La passion qu’il porte à Esmeralda est si forte qu’elle lui fait salir les idées auxquelles il a
donné sa vie. Tout d’abord, il parjure les vœux des prêtres. En effet, il blasphème le vœu de
pauvreté : il qualifie sa soutane dont il aurait dû être fier de porter, de l’adjectif « sale » (l.6). Il
renie ce pour quoi il a voué sa vie et il souhaiterait être riche, ce qui est contradictoire avec son vœu
de pauvreté, comme le prouve la gradation : « regretter de ne pas être roi, génie, empereur,
archange »(l.4-5). Et vouloir être « Dieu » en plus de ça, est une insulte à la religion chrétienne. Et il
blasphème le vœu de chasteté : il brûle de désir pour Esmeralda, comme en témoigne les hypallages
hyperboliques : « voir ce corps dont la forme vous brûle » et « ce sein qui a tant de douceur »(l.8).

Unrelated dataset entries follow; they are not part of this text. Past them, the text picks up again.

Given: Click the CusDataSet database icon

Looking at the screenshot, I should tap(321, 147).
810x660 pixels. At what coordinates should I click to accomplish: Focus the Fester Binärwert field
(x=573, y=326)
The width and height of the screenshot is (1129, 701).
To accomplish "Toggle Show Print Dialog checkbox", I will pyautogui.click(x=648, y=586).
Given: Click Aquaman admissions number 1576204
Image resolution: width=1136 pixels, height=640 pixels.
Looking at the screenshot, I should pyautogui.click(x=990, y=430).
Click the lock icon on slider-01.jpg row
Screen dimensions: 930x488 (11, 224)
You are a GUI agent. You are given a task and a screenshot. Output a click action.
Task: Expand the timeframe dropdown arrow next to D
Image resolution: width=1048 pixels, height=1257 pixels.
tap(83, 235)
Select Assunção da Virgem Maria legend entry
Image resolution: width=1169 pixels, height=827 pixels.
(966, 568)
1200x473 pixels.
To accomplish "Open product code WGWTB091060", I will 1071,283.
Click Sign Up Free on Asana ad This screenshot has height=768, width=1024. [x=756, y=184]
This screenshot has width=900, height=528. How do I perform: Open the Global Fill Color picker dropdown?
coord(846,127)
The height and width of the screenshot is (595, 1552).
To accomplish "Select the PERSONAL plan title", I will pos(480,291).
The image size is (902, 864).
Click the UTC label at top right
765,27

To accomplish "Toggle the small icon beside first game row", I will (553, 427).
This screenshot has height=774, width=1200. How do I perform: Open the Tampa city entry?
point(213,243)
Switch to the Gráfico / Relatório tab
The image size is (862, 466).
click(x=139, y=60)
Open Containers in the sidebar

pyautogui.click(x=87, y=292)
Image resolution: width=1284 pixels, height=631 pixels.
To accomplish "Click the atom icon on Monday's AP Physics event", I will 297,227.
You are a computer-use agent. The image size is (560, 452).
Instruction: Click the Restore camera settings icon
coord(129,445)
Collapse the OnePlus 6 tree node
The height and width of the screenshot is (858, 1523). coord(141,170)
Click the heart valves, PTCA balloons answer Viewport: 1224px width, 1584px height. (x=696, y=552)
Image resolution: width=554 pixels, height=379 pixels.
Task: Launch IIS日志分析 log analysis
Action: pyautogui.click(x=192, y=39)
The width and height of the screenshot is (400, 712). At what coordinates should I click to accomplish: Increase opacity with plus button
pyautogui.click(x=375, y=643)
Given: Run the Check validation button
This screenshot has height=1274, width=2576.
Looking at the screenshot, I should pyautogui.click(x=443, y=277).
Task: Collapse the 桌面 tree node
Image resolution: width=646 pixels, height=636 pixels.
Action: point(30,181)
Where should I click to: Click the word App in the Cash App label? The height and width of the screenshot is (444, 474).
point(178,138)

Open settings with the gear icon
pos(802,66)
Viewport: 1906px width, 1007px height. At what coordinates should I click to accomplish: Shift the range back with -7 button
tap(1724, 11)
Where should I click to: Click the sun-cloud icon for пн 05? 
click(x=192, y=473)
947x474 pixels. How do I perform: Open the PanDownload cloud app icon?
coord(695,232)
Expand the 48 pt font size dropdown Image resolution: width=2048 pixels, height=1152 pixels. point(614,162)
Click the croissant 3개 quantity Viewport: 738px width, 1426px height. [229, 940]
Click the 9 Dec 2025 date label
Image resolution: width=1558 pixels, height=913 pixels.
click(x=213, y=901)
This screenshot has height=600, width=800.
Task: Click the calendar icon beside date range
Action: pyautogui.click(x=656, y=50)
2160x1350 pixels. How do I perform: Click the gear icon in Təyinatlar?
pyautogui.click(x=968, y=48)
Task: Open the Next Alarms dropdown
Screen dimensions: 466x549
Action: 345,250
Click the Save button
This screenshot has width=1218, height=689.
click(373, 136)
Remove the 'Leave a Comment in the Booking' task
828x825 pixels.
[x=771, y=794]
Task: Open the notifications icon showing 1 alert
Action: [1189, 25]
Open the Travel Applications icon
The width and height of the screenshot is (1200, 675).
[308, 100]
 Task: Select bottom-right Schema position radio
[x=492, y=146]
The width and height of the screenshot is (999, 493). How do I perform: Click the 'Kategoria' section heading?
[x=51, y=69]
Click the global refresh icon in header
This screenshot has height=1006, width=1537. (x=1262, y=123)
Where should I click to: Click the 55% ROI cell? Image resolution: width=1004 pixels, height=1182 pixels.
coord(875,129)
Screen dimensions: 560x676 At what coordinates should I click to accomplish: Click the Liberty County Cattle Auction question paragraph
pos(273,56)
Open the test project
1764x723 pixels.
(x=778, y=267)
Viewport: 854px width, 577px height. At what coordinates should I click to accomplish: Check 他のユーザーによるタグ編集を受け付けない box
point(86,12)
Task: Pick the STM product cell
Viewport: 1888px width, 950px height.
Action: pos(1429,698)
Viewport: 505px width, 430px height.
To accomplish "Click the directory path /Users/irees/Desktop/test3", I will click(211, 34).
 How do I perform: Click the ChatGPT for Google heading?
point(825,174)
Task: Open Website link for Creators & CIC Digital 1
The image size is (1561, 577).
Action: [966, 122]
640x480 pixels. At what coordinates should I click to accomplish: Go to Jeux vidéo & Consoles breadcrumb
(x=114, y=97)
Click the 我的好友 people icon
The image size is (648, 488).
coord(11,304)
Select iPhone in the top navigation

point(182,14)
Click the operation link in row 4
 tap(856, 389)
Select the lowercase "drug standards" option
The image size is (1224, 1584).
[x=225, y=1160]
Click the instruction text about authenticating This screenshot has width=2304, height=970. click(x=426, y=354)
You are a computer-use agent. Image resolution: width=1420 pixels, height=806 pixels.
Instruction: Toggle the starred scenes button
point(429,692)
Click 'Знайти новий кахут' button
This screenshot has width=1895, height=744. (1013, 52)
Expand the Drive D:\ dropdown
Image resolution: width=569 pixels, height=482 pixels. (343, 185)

Ensuite, il trahi la loi de Dieu. En effet, Dieu, dans ses dix commandements, dit que « Tu n’auras
pas d’autres dieux que moi ». Or, Frollo avoue qu’il l’idolâtre Esméralda et la considère au dessus
de Dieu, via la phrase superlative : « ta vue et plus charmante que celle de Dieu »(l.21-22). Enfin, il
commet le pire pécher pour un chrétien : il tue. En effet, Esmeralda évoque tout au long du texte
son crime via les adjectifs « assassin »(l.42) et « monstre »(l.42) et à la périphrase euphémique
« vous avez du sang sous les ongles », pour qu’il n’oublie pas son acte. Et c’est via la contamination
syncrétique « tâche éternelle » qu’elle montre à Frollo l’ampleur de son sacrilège. Par conséquent,
le lecteur plaint le pauvre Frollo qui a trahi tout ce pour quoi il a voué sa vie pour sa passion non-
réciproque pour Esmeralda.
Donc, la déclaration d’amour de Frollo à Esmeralda va susciter l’effroi du lecteur au travers
des tourments et de la folie que va lui affliger l’amour qu’il porte à la jeune femme. Mais cette
déclaration va aussi émouvoir le spectateur qui va s’identifier au personnage de Frollo qui serait
prêt à tout sacrifier pour celle qu’il aime ainsi qu’abandonner ce à quoi il a consacré sa vie, alors
même que sa passion si intense n’est pas partagée. On peut comparer cet extrait de Notre-Dame de
Paris de Victor Hugo à l’extrait de la tragédie classique de Racine, Phèdre (1677) dans lequel
Phèdre voue un amour impossible à Hippolyte, son beau-fils, et se transforme en personnage-
repoussoir qui, comme Frollo, inspire terreur et pité au spectateur.